Les jeunes femmes atteintes d’un cancer, ayant bénéficié d’un traitement contre ce mal, sont toujours désireuses de devenir mamans.
Grâce à la médecine d’aujourd’hui, cela est possible au Maroc.



Écouter le podcast en entier :


Dr Anwar CHERKAOUI

Une chimiothérapie anticancéreuse peut être d’une haute toxicité, ce qui peut  majorer le risque d’une insuffisance ovarienne prématurée et par conséquent expose à une infertilité chez les jeunes femmes et enfants atteints de cancer.
 
L’un des enjeux majeurs des équipes médicales traitantes est de tenter de conserver la fonction ovarienne et la fertilité de ces patientes à l’issue des traitements anticancéreux.
 
L’équipe médicale du service de gynécologie-obstétrique, cancérologie et grossesse à risque de la maternité Souissi du CHU de Rabat, offre certaines techniques de congélation embryonnaire ou de cryoconservation pour préserver la fertilité, qui sont proposées aux patientes avant toute chimiothérapie.
 
La congélation embryonnaire est une pratique reconnue mondialement permettant la préservation de la fertilité.
 
Il faut rappeler que les gamètes sont les cellules reproductrices, appelées spermatozoïdes chez l’homme et ovule chez la femme. Elles sont situées dans les glandes sexuelles, que l’on appelle aussi les gonades. Les gonades des hommes sont les testicules et chez la femme ce sont les ovaires.
 
Ainsi, dans le souci de protection de cette fertilité chez des jeunes femmes qui vont subir une chimiothérapie anticancéreuse, on procède à un prélèvement du tissu ovarien de la femme, avant qu’elle ne bénéficie de la première séance de chimiothérapie.
 
La cryoconservation du tissu ovarien a l’avantage de pouvoir être proposée aussi bien aux jeunes femmes qu’aux filles prépubères et permet de ne pas retarder un traitement par chimiothérapie.
 
Sur le plan législatif, au Maroc, la loi 47-14 relative à la procréation médicalement assistée (PMA), publiée sur le bulletin officiel du 4 avril 2019 sous le numéro 6766, comporte 7 chapitres.

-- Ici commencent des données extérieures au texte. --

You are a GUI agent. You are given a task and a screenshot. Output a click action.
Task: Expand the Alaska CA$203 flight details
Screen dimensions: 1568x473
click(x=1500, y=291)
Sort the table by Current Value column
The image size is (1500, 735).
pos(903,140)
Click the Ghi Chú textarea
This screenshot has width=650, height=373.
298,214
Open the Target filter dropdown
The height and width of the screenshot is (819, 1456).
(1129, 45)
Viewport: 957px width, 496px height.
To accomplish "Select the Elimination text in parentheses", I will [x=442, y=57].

Et l’article 24 a été dédié à la préservation de la fertilité: «  Toute personne qui subit un traitement pouvant affecter sa capacité à procréer ou se préparant à le subir ou dont la fertilité risque d’être prématurément altérée, peut recourir à la conservation de ses gamètes ou de ses tissus germinaux en vue de leur utilisation ultérieure dans le cadre de l’assistance médicale à la procréation conformément aux dispositions de la loi….. ».
 
Il faut rappeler que le fardeau mondial du cancer a atteint  18,1 millions de nouveaux cas par an (statistiques de 2018).
Chez les enfants, ce sont 300 000 nouveaux cas / an mais avec un taux de rémission plus important que celui de l’adulte.

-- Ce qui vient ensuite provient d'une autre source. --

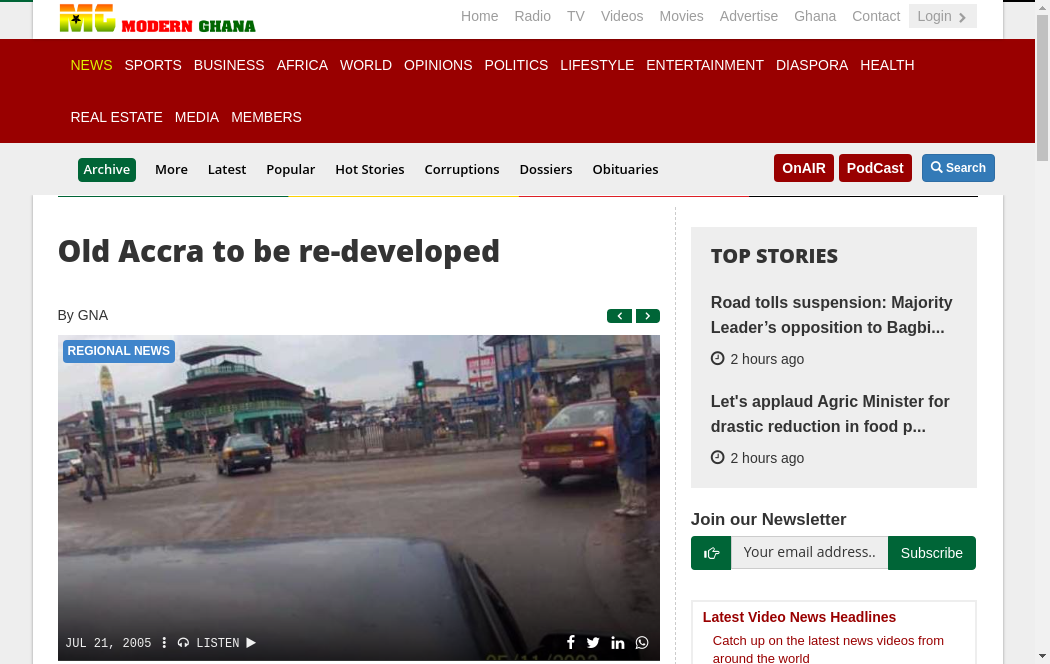Open the road tolls suspension top story
The width and height of the screenshot is (1050, 664).
831,315
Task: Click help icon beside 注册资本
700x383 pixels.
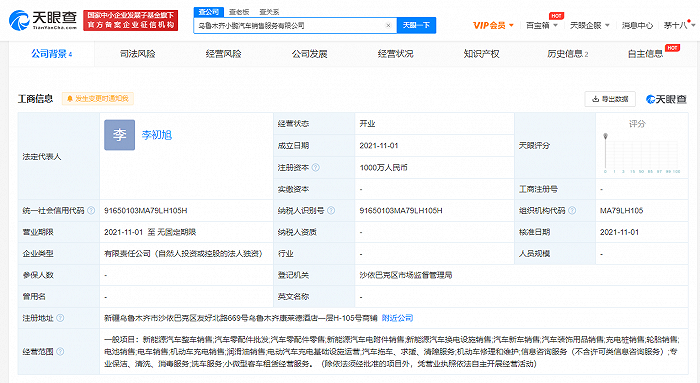Action: point(316,167)
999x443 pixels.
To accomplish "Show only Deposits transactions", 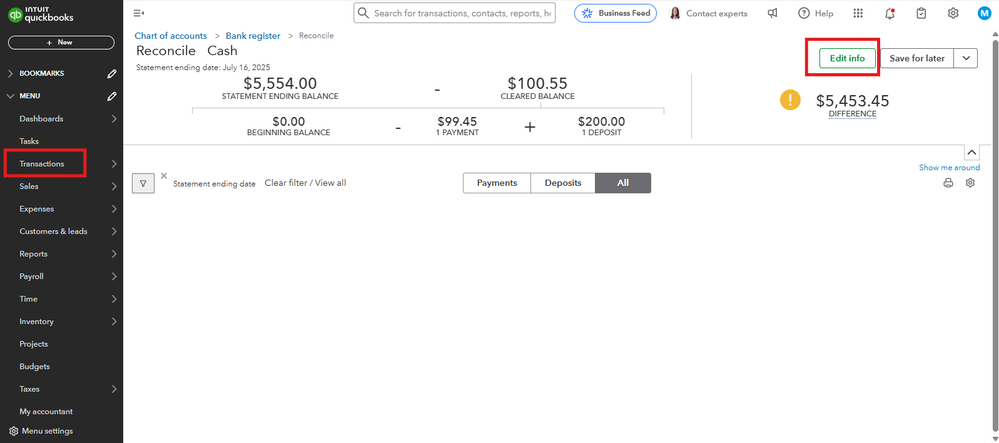I will 563,183.
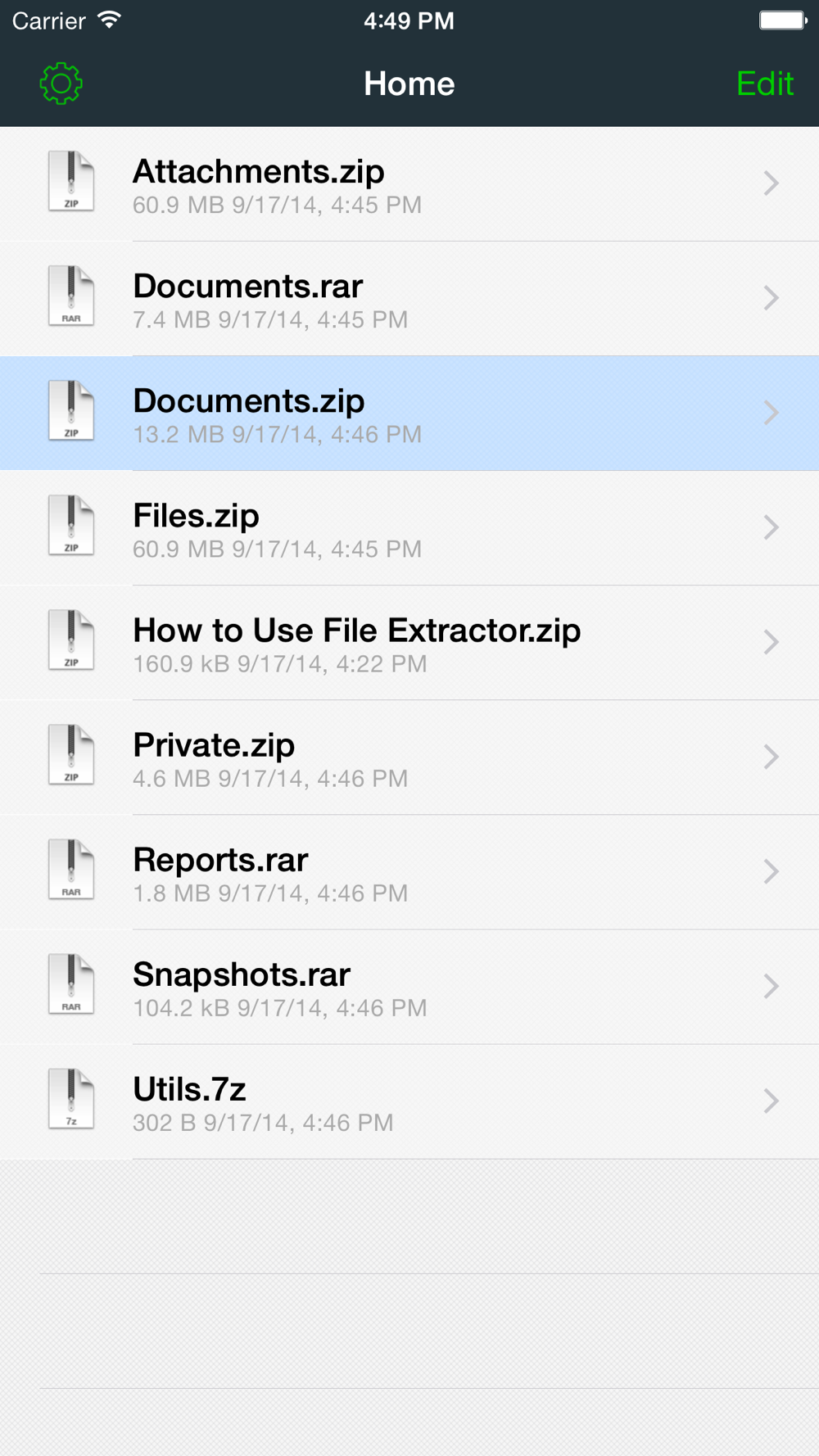Open the Private.zip chevron arrow
The image size is (819, 1456).
771,757
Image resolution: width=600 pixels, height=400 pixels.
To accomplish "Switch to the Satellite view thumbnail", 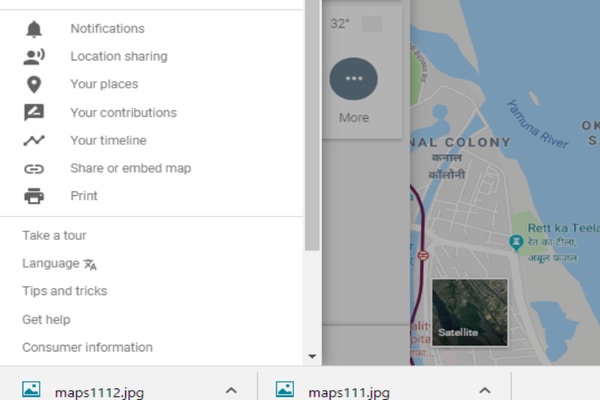I will pos(470,312).

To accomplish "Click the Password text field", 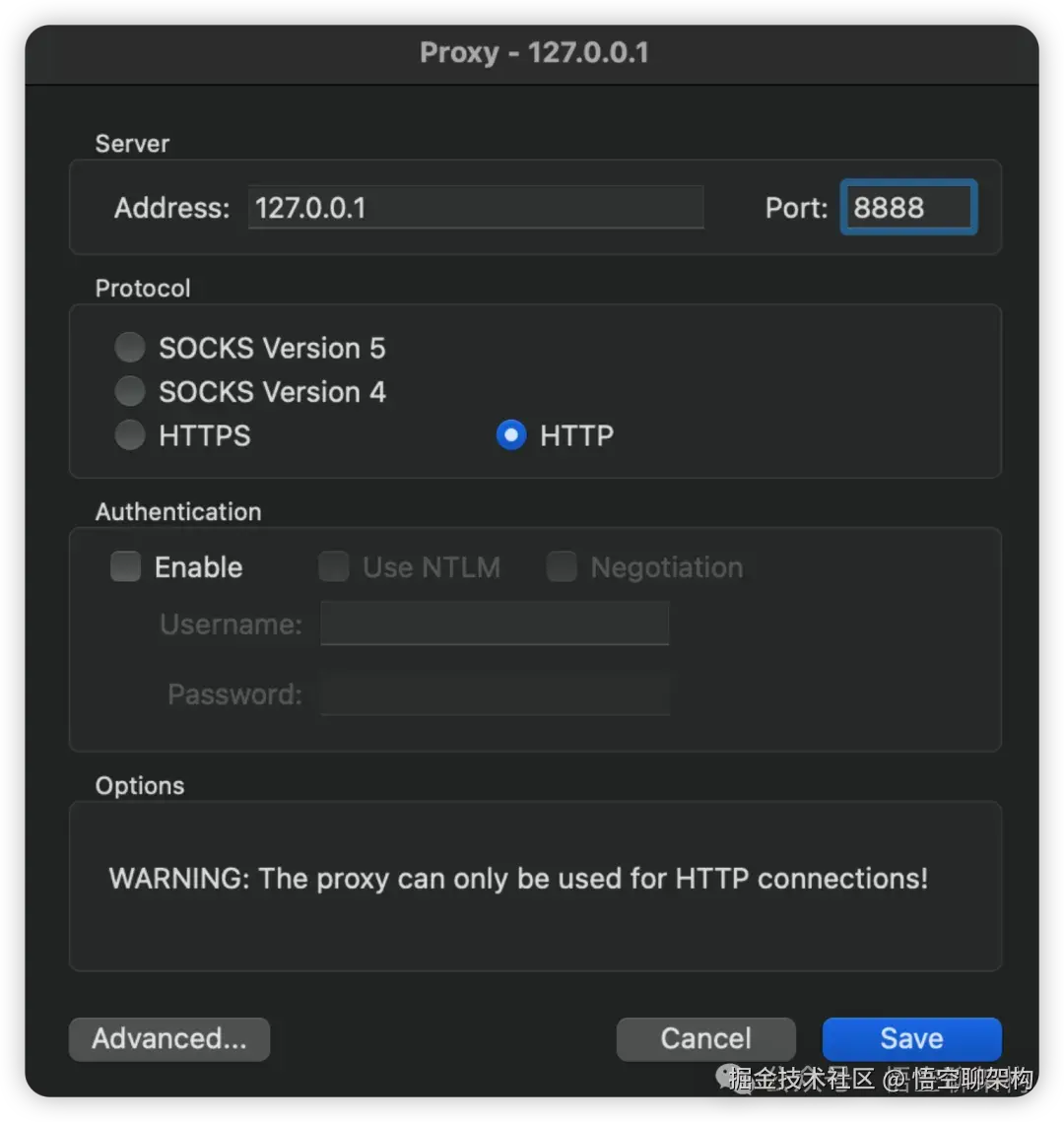I will click(x=495, y=694).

Au Maroc, le taux est estimé à 40 000 nouveaux cas / an.
Et une femme sur six dans le monde développera un cancer au cours de sa vie.
 
Parallèlement, les progrès thérapeutiques ont permis l’amélioration du taux de survie chez ces patientes, qui expriment généralement un désir de reproduction après rémission de leur cancer.

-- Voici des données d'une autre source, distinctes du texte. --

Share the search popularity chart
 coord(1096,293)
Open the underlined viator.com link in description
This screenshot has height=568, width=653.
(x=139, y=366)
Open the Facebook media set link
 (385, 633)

Cependant, les traitements anticancéreux en particulier la chimiothérapie sont susceptibles d’impacter négativement la fertilité naturelle et spontanée.
La préservation de cette fertilité devient ainsi un enjeu principal à l’issue de ces traitements toxiques pour les gonades.
Cela a souvent été rappelé par les sociétés médicales savantes à travers le monde qui appellent toujours à la préservation de la fertilité.
La plus illustre, l’Americain Society of Clincial Oncology (ASCO), qui regroupe chaque année plus de 10 000 cancérologues, qui viennent du monde entier, affirme que la préservation de la fertilité doit être proposée aux patients et aux parents des enfants atteints de cancer avant la mise en route d’un traitement qui risque d’hypothéquer la fertilité.
 
En conclusion, si la chimiothérapie, comme étant un arsenal thérapeutique très efficace contre les cancers, il n’empêche qu’elle a un impact nocif sur la fertilité.
 
Le défi est donc de conserver la fonction ovarienne de ces patients, afin qu’elles puissent procréer en cas de rémission de leur cancer.
 
Le développement de l’oncofertilité au Maroc ( nouvelle spécialité médicale alliant oncologie et préservation de la fertilité féminine ou masculine), permet à ces patientes de protéger leur capital de cellules reproductrices, à condition qu’elles, ainsi que leurs familles, soient bien informés sur cette opportunité médicale de pointe avant le début de tout traitement anticancéreux.